▶ What is being asked
Rewrite the data from the line containing "Viewport: 1372px width, 875px" through the line containing "will (x=533, y=85).", swapping "shopping cart" for "basket" and leaving all else unchanged.

▶ Data shown
————————
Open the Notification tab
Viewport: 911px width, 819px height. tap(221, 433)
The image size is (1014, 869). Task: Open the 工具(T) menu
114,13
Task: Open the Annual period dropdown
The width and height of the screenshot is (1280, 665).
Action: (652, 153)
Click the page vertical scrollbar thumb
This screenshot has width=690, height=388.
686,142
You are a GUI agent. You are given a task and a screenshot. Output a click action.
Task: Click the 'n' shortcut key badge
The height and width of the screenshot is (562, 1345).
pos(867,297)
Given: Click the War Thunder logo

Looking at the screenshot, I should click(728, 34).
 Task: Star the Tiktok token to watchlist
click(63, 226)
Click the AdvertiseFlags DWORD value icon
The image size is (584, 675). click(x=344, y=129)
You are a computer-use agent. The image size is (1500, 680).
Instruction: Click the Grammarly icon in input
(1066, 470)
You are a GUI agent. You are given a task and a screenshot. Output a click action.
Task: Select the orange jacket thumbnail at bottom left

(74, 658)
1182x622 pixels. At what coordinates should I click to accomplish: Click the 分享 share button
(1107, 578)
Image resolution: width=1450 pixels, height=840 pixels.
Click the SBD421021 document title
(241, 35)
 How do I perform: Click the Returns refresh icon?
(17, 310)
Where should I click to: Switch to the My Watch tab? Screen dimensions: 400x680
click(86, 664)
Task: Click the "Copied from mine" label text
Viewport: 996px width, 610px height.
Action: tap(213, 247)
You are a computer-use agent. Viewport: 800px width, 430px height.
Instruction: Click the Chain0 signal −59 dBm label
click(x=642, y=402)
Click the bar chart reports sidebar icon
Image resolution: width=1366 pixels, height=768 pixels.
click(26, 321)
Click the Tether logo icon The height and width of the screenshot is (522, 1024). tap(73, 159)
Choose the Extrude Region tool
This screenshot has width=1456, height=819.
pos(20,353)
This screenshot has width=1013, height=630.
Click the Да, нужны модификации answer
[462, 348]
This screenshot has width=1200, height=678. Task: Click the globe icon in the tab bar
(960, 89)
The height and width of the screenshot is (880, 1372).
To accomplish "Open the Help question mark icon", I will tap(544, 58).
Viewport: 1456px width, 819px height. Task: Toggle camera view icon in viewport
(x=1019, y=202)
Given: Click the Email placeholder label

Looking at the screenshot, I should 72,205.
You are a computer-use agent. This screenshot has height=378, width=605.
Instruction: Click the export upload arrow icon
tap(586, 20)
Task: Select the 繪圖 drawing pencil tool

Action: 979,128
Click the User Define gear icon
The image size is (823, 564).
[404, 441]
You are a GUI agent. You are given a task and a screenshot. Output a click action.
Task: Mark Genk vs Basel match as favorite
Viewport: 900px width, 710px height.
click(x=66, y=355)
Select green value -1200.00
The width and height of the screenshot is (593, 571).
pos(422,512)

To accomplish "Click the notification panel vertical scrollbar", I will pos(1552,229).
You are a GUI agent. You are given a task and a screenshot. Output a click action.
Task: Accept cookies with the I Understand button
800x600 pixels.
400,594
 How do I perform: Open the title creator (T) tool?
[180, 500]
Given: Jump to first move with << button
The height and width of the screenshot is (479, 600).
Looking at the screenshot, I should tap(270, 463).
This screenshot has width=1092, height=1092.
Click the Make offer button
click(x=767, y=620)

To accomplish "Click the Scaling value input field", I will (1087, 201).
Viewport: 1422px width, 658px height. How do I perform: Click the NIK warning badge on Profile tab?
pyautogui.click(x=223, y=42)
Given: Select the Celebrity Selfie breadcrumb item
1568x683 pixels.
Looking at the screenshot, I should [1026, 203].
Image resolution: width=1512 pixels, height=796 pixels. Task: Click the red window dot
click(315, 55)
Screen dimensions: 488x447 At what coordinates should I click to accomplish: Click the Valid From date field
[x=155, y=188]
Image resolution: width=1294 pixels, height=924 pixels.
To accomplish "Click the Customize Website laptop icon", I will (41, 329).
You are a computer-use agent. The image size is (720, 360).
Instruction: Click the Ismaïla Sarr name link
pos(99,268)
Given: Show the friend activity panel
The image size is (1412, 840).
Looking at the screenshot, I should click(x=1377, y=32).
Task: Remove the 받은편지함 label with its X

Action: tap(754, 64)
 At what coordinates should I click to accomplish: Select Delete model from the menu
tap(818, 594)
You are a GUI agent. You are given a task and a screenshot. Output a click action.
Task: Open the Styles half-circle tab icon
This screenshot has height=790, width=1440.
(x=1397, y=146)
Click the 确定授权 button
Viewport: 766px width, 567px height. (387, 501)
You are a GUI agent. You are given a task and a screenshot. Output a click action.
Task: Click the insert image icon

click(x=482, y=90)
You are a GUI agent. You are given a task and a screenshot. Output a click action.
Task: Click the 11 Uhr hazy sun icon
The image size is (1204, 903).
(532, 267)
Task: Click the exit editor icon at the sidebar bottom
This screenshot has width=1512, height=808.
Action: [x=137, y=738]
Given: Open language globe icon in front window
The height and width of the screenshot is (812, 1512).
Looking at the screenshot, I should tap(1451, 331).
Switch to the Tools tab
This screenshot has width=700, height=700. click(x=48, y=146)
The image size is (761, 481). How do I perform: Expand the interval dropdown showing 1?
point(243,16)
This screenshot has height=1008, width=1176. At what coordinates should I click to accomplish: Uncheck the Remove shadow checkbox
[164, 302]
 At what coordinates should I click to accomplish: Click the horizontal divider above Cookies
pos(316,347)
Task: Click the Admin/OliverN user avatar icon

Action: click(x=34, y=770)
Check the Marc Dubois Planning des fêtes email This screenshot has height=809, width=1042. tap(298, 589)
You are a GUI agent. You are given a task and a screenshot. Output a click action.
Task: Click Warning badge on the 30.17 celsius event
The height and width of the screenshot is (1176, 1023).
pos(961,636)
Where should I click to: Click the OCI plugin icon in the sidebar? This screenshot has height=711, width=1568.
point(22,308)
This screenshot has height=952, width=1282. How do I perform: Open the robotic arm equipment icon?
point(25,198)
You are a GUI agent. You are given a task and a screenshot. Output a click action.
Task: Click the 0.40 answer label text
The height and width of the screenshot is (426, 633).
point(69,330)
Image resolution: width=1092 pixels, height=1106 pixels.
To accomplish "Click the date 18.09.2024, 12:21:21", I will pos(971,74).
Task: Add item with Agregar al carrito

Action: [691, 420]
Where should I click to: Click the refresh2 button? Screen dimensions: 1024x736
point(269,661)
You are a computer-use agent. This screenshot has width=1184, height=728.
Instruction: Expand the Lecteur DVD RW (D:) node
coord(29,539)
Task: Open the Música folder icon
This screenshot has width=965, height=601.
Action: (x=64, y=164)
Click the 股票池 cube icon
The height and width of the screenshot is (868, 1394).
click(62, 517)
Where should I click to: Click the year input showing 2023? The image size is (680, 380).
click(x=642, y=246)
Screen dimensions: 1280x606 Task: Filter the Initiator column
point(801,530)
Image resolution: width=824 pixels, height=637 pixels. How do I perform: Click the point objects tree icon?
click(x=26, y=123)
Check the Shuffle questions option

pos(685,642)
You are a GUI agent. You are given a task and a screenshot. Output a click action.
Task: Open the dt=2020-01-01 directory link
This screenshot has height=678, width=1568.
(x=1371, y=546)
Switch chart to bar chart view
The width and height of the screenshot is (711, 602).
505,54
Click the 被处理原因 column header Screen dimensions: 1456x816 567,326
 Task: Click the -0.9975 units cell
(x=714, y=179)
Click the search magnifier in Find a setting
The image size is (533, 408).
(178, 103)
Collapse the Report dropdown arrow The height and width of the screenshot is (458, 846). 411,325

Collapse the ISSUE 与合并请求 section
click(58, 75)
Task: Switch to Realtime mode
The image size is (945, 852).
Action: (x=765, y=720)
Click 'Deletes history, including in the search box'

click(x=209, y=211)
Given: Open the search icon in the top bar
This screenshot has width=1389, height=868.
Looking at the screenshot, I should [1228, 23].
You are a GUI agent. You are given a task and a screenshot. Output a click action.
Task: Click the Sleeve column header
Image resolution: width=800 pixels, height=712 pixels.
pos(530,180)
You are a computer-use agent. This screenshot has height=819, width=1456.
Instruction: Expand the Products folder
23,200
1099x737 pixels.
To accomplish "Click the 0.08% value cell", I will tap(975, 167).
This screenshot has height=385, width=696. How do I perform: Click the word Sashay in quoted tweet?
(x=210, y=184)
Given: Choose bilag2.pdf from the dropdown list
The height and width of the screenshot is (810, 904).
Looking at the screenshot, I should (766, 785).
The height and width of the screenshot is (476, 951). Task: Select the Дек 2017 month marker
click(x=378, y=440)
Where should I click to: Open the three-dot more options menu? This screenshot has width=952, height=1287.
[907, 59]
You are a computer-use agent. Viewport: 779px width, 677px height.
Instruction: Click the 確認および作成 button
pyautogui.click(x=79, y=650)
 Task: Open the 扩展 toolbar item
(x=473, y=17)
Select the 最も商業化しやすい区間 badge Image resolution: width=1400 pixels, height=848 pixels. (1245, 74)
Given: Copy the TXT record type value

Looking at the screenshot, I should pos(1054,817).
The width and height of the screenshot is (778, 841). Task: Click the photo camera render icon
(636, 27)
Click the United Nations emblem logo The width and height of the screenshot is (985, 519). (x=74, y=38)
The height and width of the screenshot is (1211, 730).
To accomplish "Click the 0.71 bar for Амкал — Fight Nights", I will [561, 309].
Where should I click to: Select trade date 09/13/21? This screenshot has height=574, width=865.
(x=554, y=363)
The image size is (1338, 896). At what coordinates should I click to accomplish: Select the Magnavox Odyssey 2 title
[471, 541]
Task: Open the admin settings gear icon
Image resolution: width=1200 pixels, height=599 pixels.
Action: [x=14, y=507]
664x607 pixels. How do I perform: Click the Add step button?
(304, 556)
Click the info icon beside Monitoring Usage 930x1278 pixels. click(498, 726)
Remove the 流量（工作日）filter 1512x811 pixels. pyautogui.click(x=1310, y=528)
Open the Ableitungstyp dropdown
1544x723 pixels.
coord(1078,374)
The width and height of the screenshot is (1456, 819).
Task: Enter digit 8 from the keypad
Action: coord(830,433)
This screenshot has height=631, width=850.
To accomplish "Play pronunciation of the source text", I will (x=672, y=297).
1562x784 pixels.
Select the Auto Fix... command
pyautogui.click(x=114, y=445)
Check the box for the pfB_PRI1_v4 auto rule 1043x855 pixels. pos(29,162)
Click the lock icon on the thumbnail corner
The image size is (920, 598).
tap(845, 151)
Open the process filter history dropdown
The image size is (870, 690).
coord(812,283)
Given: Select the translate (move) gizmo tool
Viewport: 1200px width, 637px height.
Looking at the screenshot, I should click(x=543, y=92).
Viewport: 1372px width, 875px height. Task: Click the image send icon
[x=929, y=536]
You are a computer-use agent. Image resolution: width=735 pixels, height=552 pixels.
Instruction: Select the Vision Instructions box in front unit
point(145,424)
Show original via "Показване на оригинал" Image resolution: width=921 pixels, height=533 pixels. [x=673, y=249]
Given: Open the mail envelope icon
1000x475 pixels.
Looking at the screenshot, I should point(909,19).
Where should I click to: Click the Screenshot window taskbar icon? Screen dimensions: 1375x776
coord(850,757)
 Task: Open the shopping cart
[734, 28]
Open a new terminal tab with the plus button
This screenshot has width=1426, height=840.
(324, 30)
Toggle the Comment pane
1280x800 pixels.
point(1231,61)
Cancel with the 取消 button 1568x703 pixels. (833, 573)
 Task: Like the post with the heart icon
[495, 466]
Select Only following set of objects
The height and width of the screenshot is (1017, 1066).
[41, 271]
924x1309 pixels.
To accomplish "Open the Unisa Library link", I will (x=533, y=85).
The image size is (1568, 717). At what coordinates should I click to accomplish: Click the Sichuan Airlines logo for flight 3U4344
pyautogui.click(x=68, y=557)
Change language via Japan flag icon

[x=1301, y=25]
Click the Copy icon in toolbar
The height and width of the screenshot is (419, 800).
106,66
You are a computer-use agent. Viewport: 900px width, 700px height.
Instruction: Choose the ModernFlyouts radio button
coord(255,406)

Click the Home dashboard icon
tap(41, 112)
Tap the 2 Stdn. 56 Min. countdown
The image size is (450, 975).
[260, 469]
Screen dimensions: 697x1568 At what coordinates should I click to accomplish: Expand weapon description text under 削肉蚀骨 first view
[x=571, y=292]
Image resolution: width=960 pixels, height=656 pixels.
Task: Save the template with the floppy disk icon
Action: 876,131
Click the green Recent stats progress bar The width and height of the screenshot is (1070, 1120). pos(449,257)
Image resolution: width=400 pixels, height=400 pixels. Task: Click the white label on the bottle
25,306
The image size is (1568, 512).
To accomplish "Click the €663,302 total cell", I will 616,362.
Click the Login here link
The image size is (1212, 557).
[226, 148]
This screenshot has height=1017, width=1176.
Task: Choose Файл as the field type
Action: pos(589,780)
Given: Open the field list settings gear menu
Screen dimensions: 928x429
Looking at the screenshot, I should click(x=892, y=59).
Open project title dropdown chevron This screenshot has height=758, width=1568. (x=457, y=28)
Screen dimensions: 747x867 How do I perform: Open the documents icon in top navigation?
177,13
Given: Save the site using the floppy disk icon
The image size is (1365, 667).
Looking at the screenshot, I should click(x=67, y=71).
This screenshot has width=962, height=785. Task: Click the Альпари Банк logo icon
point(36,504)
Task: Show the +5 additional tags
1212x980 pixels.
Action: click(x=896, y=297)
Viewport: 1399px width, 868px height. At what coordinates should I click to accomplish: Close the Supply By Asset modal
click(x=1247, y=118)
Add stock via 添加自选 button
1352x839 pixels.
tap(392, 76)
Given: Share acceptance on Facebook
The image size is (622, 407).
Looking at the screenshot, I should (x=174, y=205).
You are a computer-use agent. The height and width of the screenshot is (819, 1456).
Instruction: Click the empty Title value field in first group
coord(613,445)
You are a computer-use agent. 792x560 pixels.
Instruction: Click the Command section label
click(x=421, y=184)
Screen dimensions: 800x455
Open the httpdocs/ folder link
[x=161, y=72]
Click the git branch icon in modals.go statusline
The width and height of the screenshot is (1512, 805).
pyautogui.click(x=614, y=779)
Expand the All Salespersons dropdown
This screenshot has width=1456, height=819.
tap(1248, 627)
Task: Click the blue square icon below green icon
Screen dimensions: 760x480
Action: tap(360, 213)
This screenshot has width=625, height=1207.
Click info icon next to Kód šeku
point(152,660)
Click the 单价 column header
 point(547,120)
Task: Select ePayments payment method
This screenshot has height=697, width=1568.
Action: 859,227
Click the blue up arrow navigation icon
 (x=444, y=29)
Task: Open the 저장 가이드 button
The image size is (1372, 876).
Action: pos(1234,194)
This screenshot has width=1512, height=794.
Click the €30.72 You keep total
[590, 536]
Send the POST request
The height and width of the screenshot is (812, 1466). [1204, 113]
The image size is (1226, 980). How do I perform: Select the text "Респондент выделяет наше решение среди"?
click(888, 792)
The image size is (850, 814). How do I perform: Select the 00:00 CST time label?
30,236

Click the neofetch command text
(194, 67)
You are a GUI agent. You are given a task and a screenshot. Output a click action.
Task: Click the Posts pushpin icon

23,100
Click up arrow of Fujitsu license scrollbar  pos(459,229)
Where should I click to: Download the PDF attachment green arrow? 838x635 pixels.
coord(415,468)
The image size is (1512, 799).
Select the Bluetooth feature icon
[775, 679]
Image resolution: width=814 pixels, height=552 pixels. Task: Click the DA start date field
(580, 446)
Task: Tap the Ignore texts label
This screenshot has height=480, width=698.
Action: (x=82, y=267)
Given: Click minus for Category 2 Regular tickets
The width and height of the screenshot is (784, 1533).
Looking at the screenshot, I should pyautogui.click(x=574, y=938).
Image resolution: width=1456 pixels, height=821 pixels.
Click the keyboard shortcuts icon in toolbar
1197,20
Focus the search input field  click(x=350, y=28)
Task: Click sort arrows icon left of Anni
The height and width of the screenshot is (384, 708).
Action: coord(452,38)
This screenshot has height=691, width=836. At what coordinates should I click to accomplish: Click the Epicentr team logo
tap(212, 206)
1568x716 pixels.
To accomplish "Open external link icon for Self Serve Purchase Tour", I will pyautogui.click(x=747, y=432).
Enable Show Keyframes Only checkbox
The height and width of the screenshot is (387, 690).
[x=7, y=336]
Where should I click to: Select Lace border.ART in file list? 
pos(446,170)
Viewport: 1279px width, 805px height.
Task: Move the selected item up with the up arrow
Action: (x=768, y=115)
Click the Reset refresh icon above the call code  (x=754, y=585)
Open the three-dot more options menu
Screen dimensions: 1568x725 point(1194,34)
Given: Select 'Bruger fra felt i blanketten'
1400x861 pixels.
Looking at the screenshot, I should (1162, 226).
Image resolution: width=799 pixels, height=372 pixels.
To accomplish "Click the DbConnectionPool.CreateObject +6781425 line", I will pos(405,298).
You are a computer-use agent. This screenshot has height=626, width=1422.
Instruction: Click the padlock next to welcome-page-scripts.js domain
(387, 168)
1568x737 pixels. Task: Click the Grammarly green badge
————————
▶ Written response
Viewport: 1372px width, 875px height. Task: Click the image send icon
[x=929, y=536]
You are a computer-use agent. Image resolution: width=735 pixels, height=552 pixels.
Instruction: Select the Vision Instructions box in front unit
point(145,424)
Show original via "Показване на оригинал" Image resolution: width=921 pixels, height=533 pixels. [x=673, y=249]
Given: Open the mail envelope icon
1000x475 pixels.
Looking at the screenshot, I should point(909,19).
Where should I click to: Click the Screenshot window taskbar icon? Screen dimensions: 1375x776
coord(850,757)
 Task: Open the basket
[734, 28]
Open a new terminal tab with the plus button
This screenshot has width=1426, height=840.
(324, 30)
Toggle the Comment pane
1280x800 pixels.
point(1231,61)
Cancel with the 取消 button 1568x703 pixels. (833, 573)
 Task: Like the post with the heart icon
[495, 466]
Select Only following set of objects
The height and width of the screenshot is (1017, 1066).
[41, 271]
924x1309 pixels.
To accomplish "Open the Unisa Library link", I will (x=533, y=85).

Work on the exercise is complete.